Ömer Seyfettin, Türk edebiyatı hikâyeciliğinin yerli ve milli sesi… Çocukluktan itibaren kitaplarını okuduğumuz ve kelimelerine aşina olduğumuz otuz beş yıllık ömrüne o denli güçlü bir ses sığdırdı ki yüz yıl sonra bile halen daha tüm yerli ve anlaşılabilirliğiyle okunabiliyor. Ömer Seyfettin tam yüz yıl önce 6 Mart’ta vefat etti. Türkçe’nin sesi, öksüz kaldı. Tam yüz yıl sonra eserlerini anlamak ve otuz altı yıllık ömrüne sığdırdığı hacimli eserleriyle kendisini yakinen tanımak mümkün.

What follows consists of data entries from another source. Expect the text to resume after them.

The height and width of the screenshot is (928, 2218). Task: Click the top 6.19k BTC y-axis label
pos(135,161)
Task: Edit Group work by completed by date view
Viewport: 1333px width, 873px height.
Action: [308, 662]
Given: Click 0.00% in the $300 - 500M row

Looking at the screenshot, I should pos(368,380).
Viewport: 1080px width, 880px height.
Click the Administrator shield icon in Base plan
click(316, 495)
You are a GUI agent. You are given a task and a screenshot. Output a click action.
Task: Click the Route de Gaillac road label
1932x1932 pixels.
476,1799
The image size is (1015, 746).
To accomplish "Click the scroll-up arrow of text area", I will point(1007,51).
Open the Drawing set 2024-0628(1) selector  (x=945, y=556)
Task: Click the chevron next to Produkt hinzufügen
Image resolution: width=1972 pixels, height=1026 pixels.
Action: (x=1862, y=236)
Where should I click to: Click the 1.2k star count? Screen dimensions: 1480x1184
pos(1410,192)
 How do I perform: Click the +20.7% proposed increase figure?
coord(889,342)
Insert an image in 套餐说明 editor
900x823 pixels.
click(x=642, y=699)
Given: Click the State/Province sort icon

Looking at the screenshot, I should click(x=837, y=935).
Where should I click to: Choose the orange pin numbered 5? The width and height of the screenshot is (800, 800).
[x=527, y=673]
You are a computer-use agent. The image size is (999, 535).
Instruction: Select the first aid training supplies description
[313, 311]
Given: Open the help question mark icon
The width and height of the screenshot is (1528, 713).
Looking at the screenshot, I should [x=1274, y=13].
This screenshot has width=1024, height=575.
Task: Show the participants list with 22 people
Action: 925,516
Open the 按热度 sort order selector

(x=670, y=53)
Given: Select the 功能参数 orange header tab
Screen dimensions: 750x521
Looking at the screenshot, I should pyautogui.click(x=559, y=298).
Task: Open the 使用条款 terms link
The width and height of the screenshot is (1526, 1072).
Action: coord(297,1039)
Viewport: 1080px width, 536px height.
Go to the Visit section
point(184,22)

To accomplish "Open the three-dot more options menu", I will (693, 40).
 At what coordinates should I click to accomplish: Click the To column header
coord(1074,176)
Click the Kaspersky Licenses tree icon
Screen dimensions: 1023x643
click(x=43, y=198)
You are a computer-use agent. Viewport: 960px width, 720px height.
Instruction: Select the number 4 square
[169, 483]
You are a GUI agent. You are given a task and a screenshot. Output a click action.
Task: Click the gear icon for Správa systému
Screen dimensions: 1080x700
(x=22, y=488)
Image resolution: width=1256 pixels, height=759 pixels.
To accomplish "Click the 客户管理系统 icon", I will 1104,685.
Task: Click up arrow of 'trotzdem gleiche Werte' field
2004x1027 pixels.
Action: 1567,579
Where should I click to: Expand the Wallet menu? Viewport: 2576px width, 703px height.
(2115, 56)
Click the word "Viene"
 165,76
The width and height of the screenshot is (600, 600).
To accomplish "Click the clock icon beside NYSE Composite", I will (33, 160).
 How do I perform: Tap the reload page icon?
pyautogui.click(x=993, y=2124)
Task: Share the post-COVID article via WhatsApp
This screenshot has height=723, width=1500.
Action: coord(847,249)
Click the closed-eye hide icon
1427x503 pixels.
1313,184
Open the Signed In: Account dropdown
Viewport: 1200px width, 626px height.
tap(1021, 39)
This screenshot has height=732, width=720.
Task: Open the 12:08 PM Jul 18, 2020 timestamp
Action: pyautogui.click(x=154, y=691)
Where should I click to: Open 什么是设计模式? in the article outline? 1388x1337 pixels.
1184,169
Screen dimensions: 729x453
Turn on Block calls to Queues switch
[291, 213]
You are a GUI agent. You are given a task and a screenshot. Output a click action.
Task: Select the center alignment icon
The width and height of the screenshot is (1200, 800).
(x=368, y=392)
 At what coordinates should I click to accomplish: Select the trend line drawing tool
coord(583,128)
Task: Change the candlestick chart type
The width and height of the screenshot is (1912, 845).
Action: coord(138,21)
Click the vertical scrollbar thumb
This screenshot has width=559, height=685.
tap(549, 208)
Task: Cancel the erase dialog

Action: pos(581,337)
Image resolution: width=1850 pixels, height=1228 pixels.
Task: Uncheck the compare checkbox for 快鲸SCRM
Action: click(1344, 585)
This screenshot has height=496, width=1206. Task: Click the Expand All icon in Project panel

Otuz beş yıllık ömrüne, on kitap ve 125 hikâye sığdırmıştır. 2020 ise büyük hikâyecinin vefatının 100. yılı sebebiyle ‘Ömer Seyfettin Yılı’ olarak seçilmiştir.
Hayatı:
Ömer Seyfettin, 11 Mart 1884’te Gönen’de doğdu. Babası alaydan yetişme bir asker olan Ömer Şevki Efendi’dir. Annesi ise Fatma Hanım, İstanbullu aydın bir aileye mensuptur. Ailesi Gönen’den ayrılıp şehrin yakınlarındaki Karalar Çiftliği’ne taşınırlar. Ömer Seyfettin, yedi yaşındadır. Fakat hiçbir zaman çocukluk hatıralarını unutmaz. Eğer, Ömer Seyfettin’in kitaplarından birine denk geldiyseniz, çocukluğunun derin ve unutulmaz hatıralarına yoldaşlık etmeniz mümkündür. Kendisi gibi oğlunu da asker görmek isteyen Ömer Şevki Efendi’nin isteği üzerine Eyüpsultan Askeri Baytar Rüştiyesi’ne gider. Fakat buradan da ayrılıp Edirne Askeri İdadisi’ne geçer. Şiir yazmaya burada başlamış ve yazın hayatına da Edirne’de girmiştir.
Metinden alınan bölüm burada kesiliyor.